▶ [DIRECTIONS FOR THIS TASK]: Retype the records in full, and please keep the pictures out of the copy.

────

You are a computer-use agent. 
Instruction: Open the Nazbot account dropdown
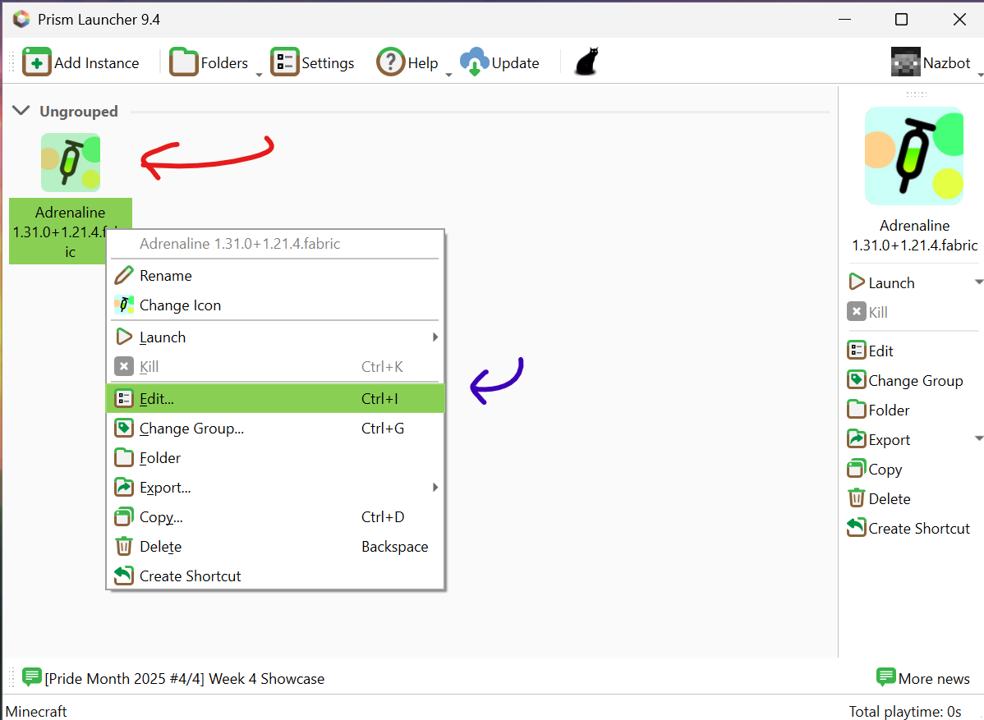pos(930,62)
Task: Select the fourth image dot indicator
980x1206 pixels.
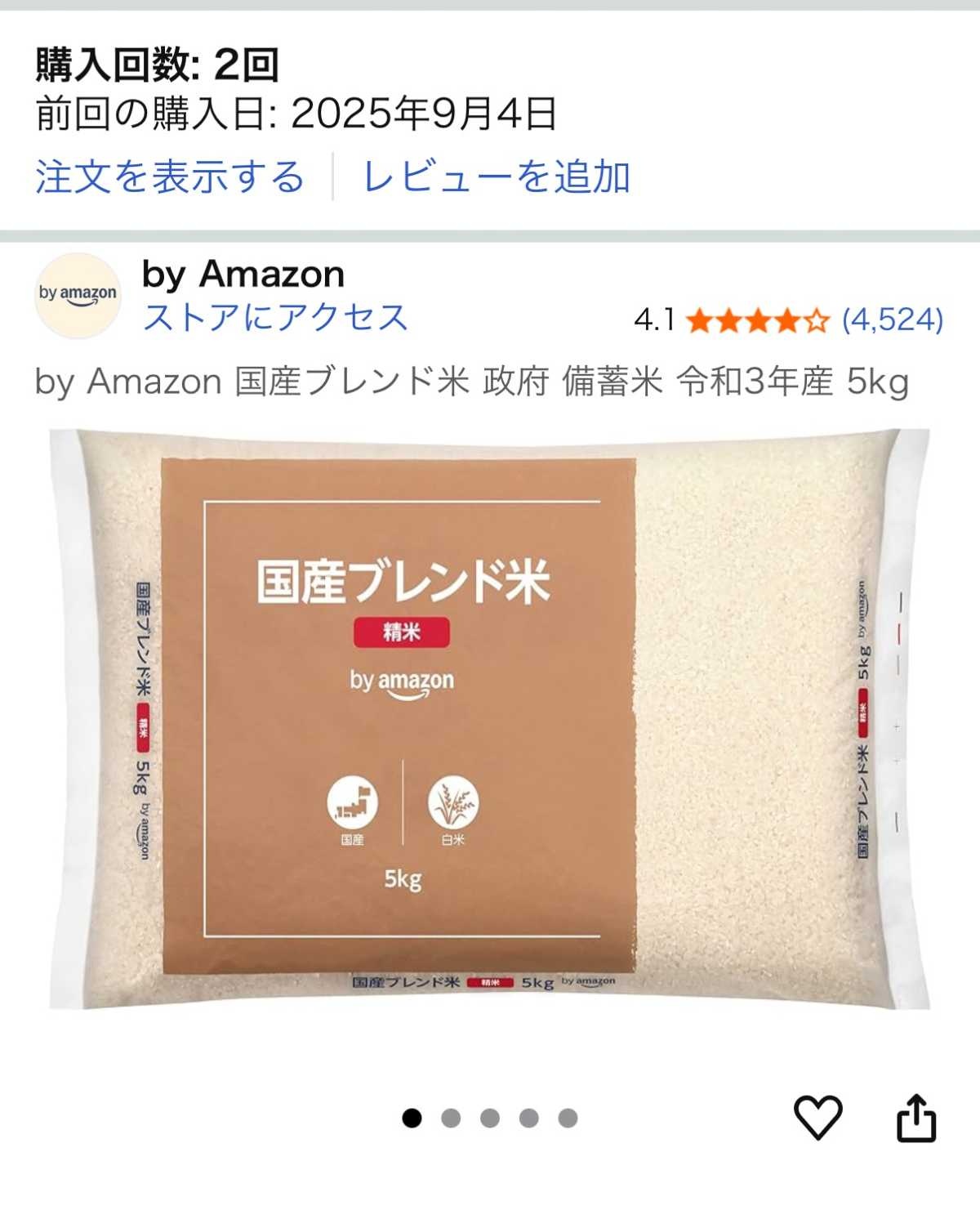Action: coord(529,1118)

────

▶ [ANSWER BELOW]:
You are a computer-use agent. 
Instruction: Open the Nazbot account dropdown
pos(930,62)
Task: Select the fourth image dot indicator
980x1206 pixels.
Action: coord(529,1118)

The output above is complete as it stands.